I found our old movie ticket stubs from our various date nights today.

I forgot that I had them in my wallet. Along with a fortune that I got after we had Chinese food once.

You find beauty in the ordinary. Do not lose this trait.

How is it that one little thing can stir up so many strong memories or feelings? And how is it that I let it?

I have done a lot of thinking (obvi) over the last couple months and have come to realize that one of my biggest fears is that I gave my best away already and that I won’t have anything unique left to give to someone else. I have to admit, it really scares the hell outta me. How could I do things with someone new that I have already done with someone else? I bought Love Actually to watch with him. It sits on the bookcase, still in shrink wrap. I can’t do that with anyone else–it would feel like I was recycling with someone new and by default, lessen the meaning. How could I ever say things to someone else, with the meaning behind them, that I have already said to him?

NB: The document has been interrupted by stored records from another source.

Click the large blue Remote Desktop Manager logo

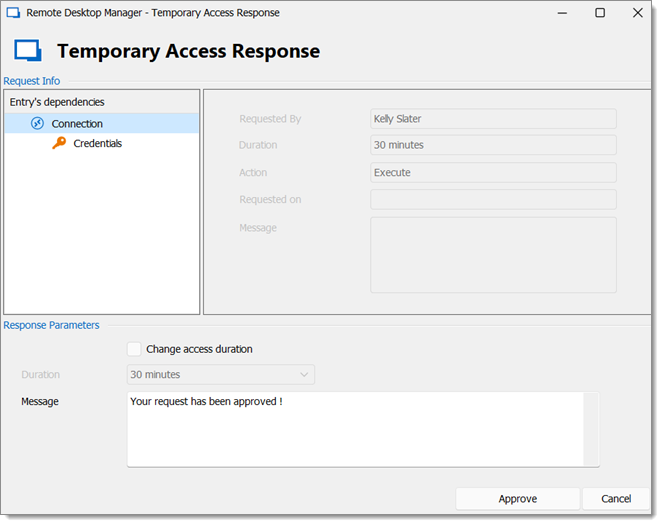pos(28,51)
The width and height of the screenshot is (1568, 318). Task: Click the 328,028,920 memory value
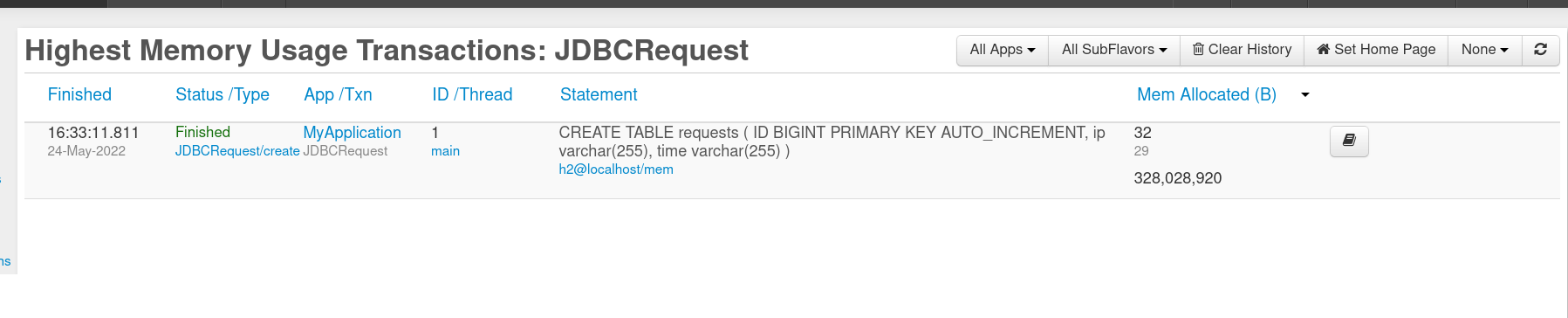coord(1177,178)
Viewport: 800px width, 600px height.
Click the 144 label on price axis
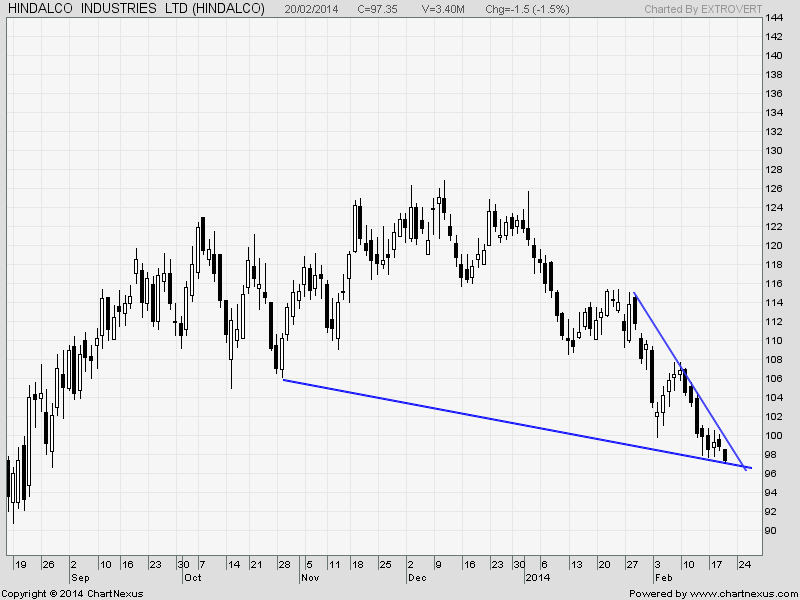[x=774, y=19]
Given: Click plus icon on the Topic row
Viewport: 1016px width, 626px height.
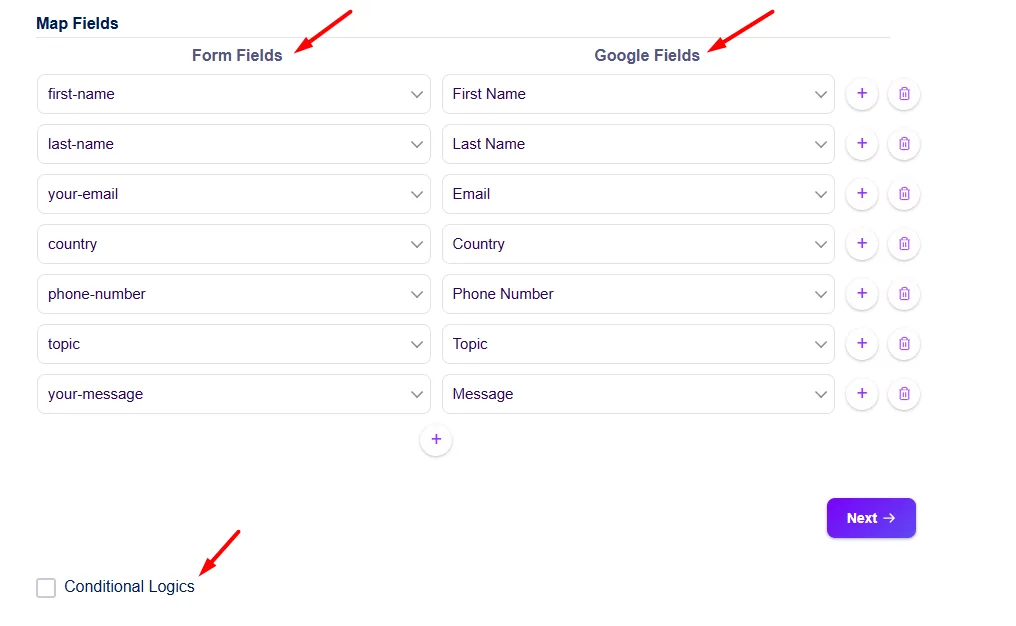Looking at the screenshot, I should tap(861, 344).
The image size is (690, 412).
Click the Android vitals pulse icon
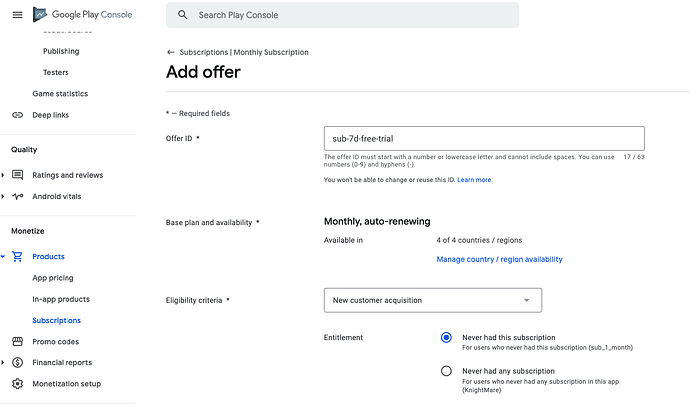tap(17, 196)
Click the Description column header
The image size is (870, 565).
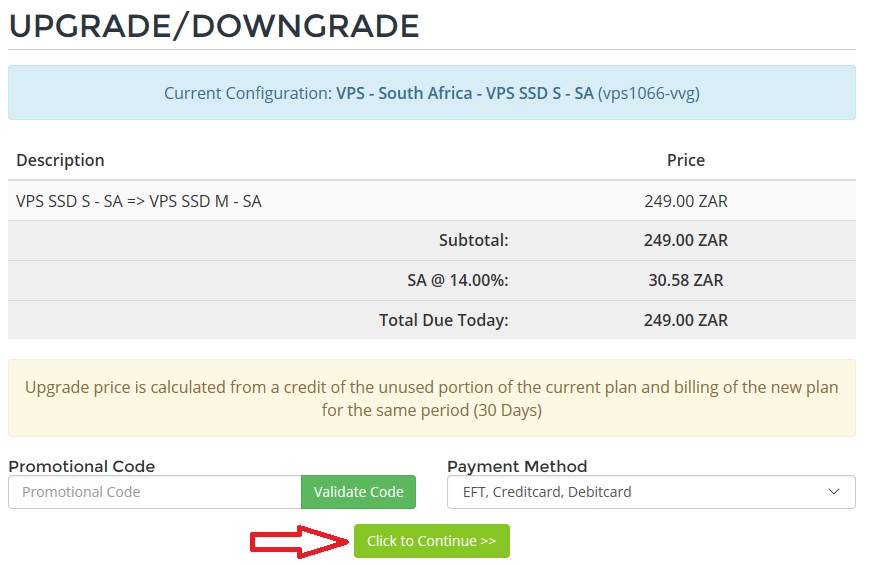(60, 160)
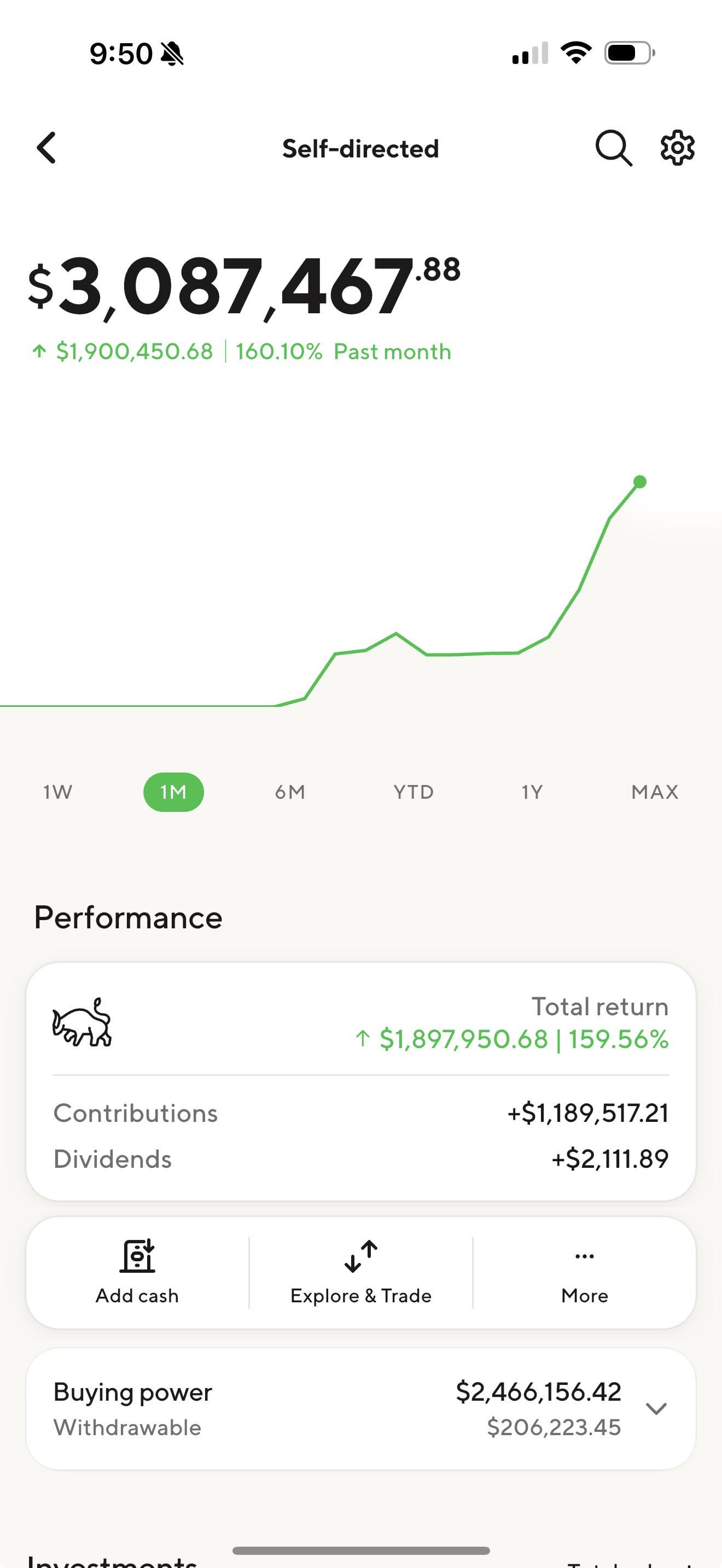Tap the Explore & Trade arrows icon
This screenshot has height=1568, width=722.
click(x=361, y=1256)
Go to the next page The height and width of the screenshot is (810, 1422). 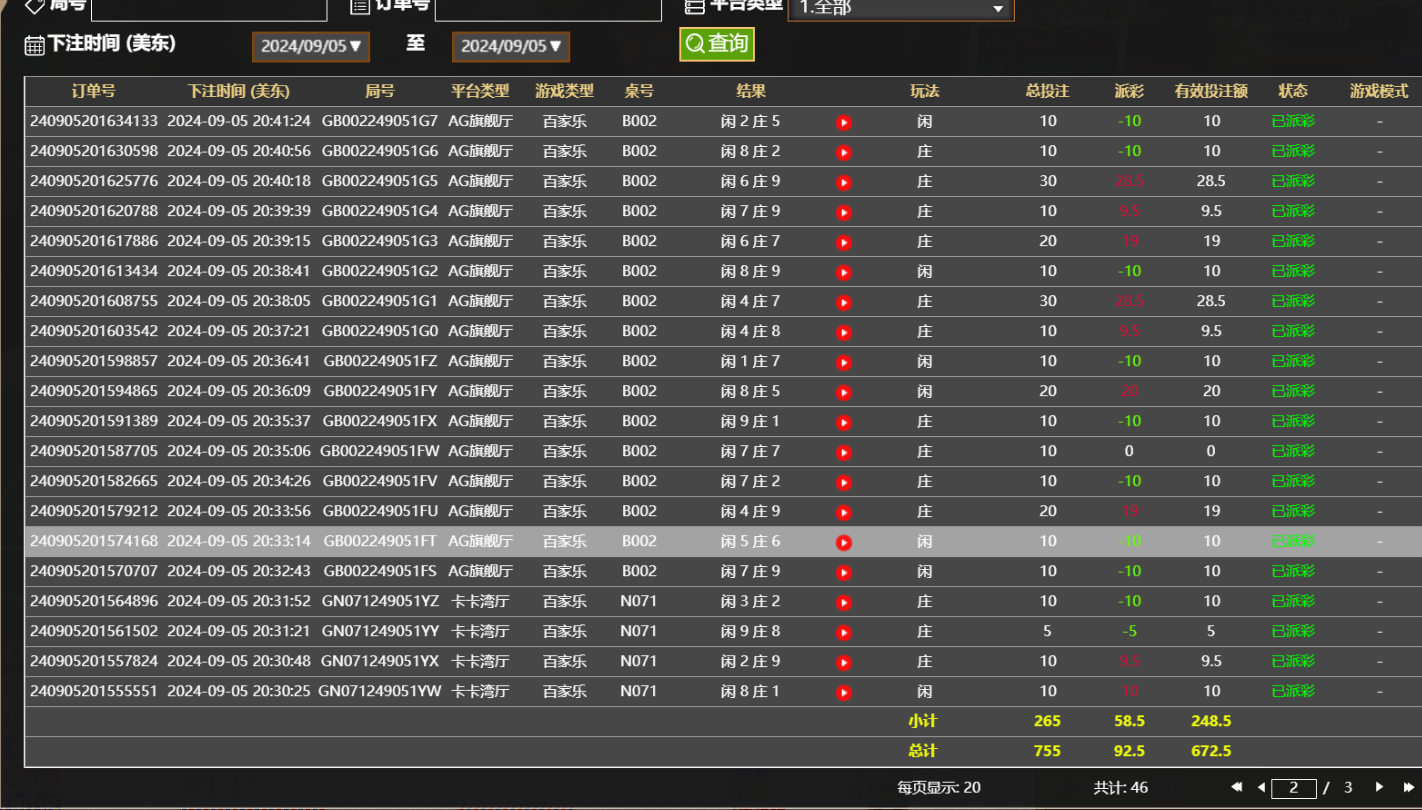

I think about trivial things like how I already shared the song I thought I would use at my wedding for the first dance with him so now I can’t very well use that with anyone else. And it’s not like there won’t be other songs. Or other movies. Or other ways to tell someone how they make me feel complete and make my heart feel whole. I know that. But I had, through my 25 years of life, saved up all the perfect, poetic ways to tell someone the love of my life of their place in my world, my life, and my heart. These were things that had never passed my lips before him. Never had I even thought of saying them to anyone before him. And I can’t reuse all those words on someone else. So how do you begin again?

I had written this even before we were officially together. I had finally found the perfect words to explain how much he had meant to me. At some point in the future, I will need to explain that feeling to someone else and now I have already used my perfect words.

I’m mad.

I’m mad that all the things that I had saved up and thought and did and put into words were given to someone who gave up on me.

Stupid tears.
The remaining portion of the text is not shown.